The Oklahoma Highway Patrol will again participate in a nationwide traffic enforcement campaign titled "Operation C.A.R.E.," Combined Accident Reduction Effort. Troopers and State Police throughout the United States will concentrate their enforcement activities toward alcohol-related offenses, speed violations, seatbelt and child restraint usage. The program first began in 1977, when Michigan State Police and Indiana State Police began strict enforcement activity and unified the efforts of both states. Today Operation C.A.R.E. encompasses all 50 states and Canada.
This year, Oklahoma will play a significant role in "C.A.R.E. Across America." On November 21, there will be at least one State Trooper every 10 miles on Interstate 40 from coast to coast. "This campaign is intended to promote high visibility of law enforcement officers across the United States, with a "no tolerance" policy for any type of violation," said Colonel Van M. Guillotte, Chief of the Oklahoma Highway Patrol.
Oklahoma Highway Patrol has participated in Operation C.A.R.E. for more than 20 years and has been recognized for its efforts in the production of public service announcements.

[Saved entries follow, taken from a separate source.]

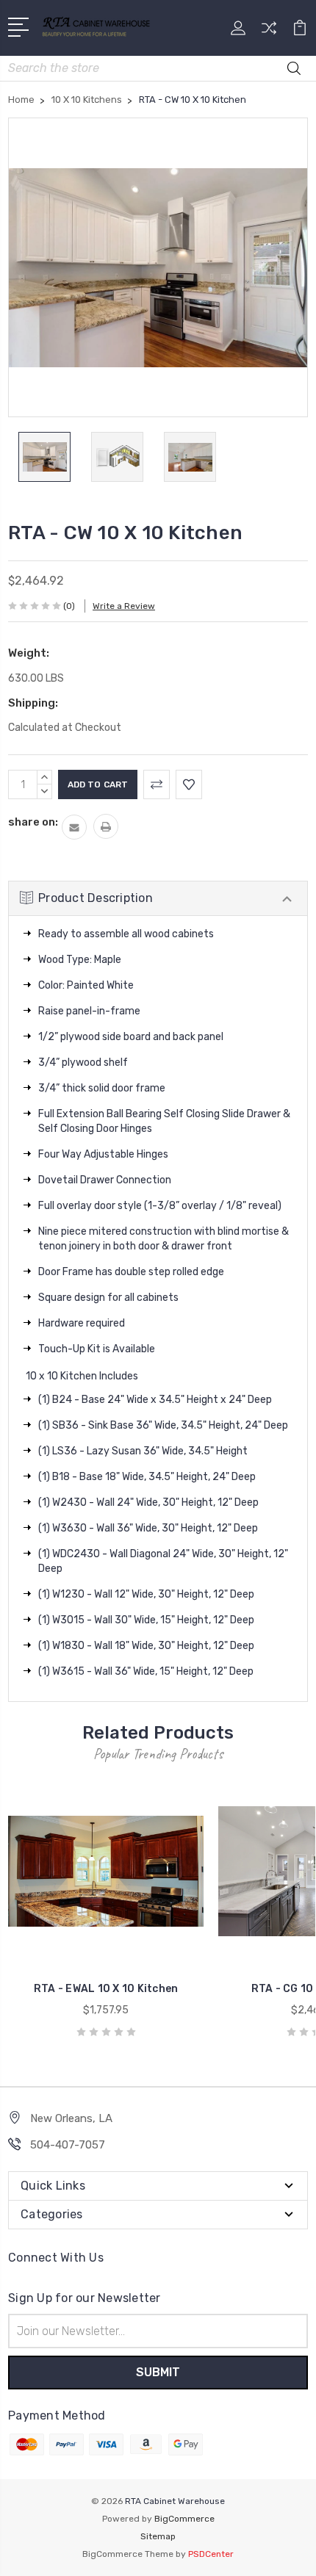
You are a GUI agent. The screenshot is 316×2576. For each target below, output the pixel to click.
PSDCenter (211, 2554)
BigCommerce (184, 2519)
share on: (33, 822)
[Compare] (269, 33)
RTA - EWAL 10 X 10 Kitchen (106, 1988)
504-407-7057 (67, 2144)
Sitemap (158, 2536)
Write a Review (124, 606)
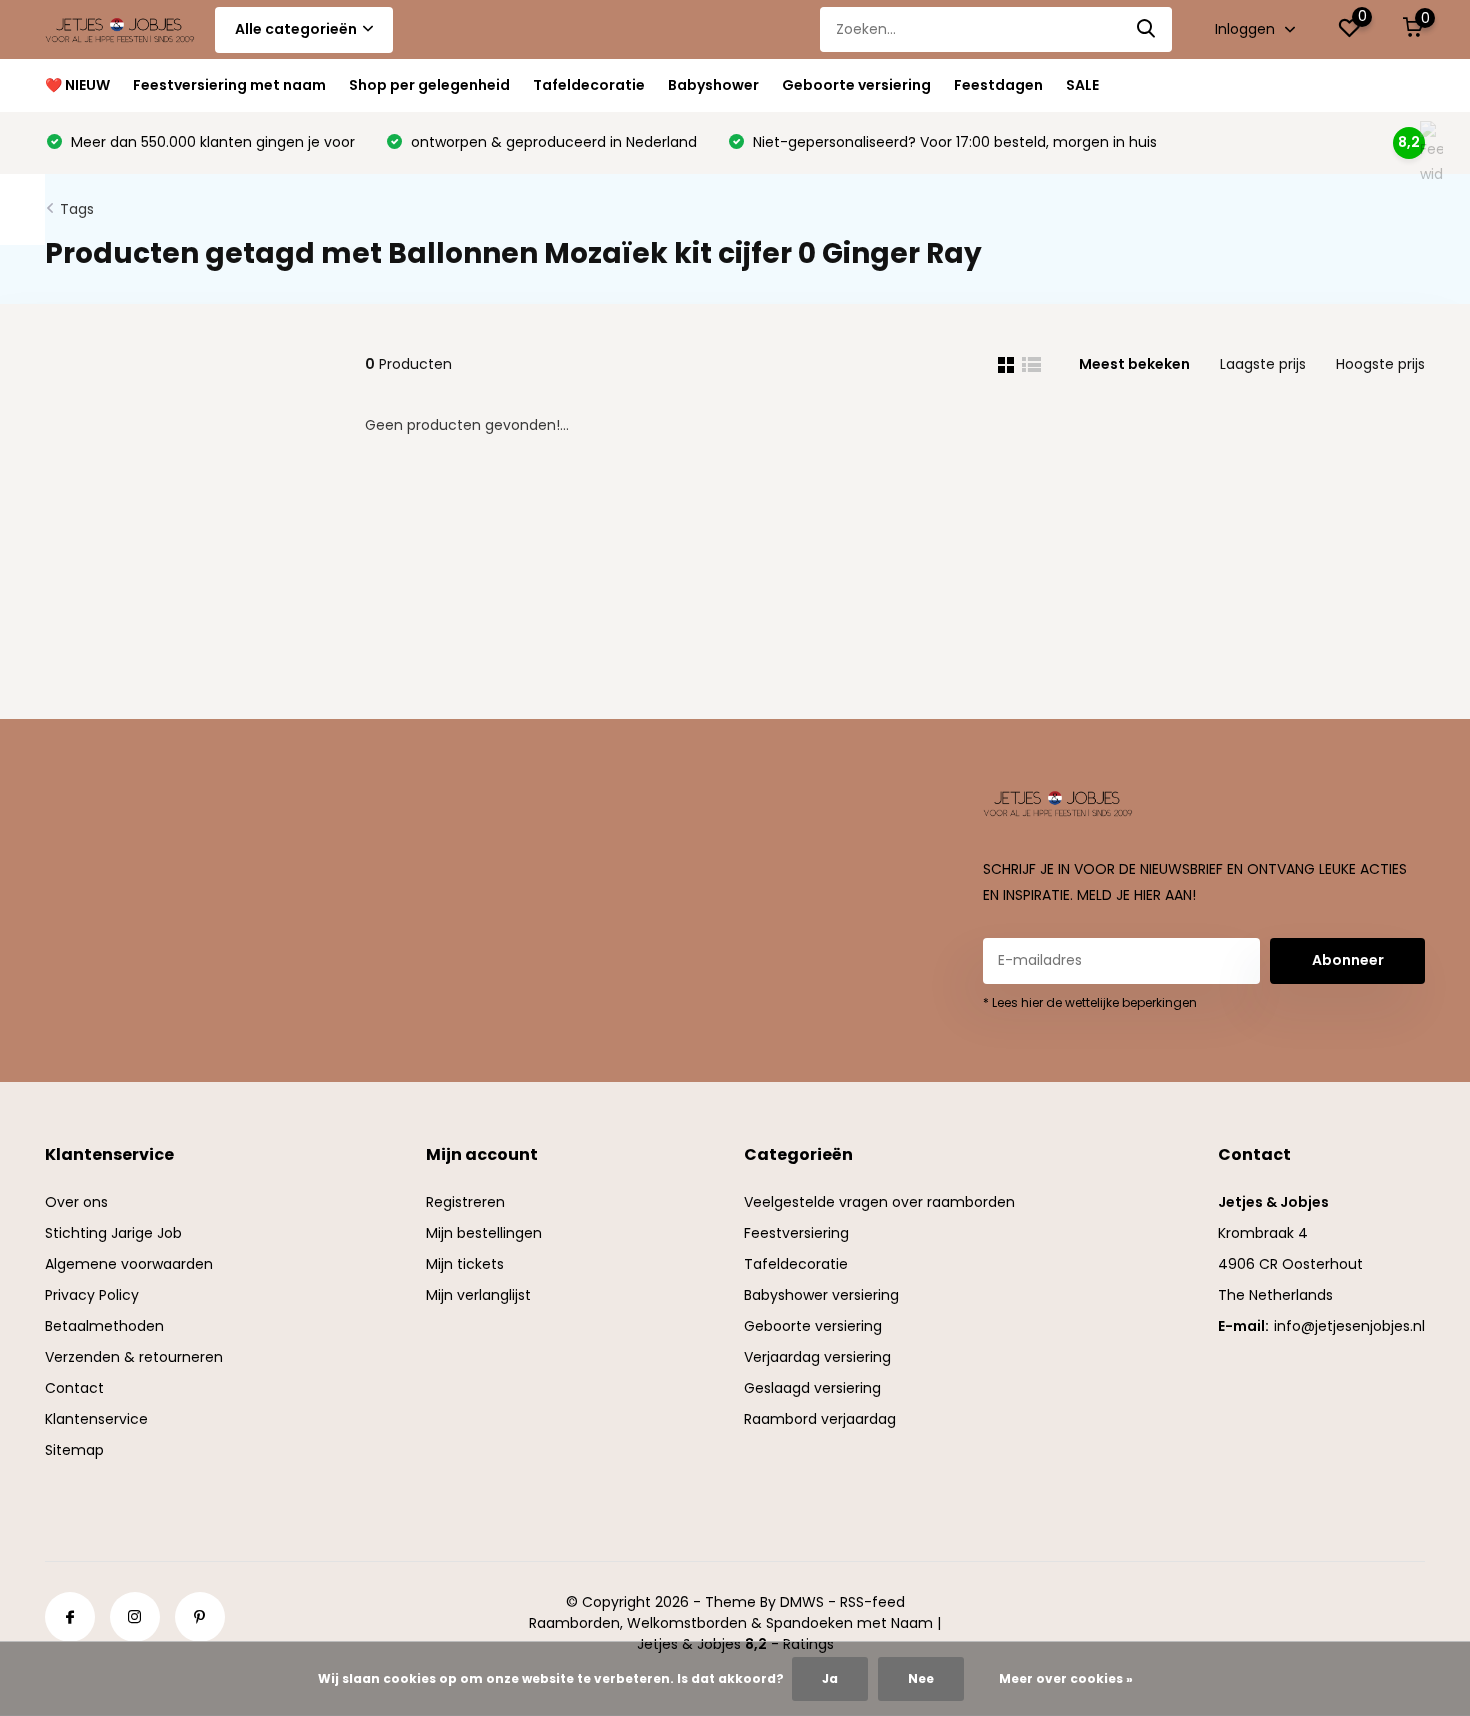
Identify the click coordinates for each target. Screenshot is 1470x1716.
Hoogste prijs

"The Thanksgiving holiday period is the most heavily traveled holiday in the United States. Even with fuel prices up, Oklahoma expects to see its share of travelers throughout the Crossroads of America,” said Guillotte.
In 2006, there were 4 crashes resulting in 5 fatalities during the Thanksgiving holiday period. Four of the five people killed were not wearing a seat belt. In 2005, there were 11 people killed in 10 crashes. Five of those people were not wearing a seat belt.
The Oklahoma Highway Patrol does not issue warnings for seat belt or child restraint violations. Effective July 1, 2007, the minimum fine for a child restraint violation increased to $229.50. "It's a proven fact that seat belt usage saves lives," said Guillotte.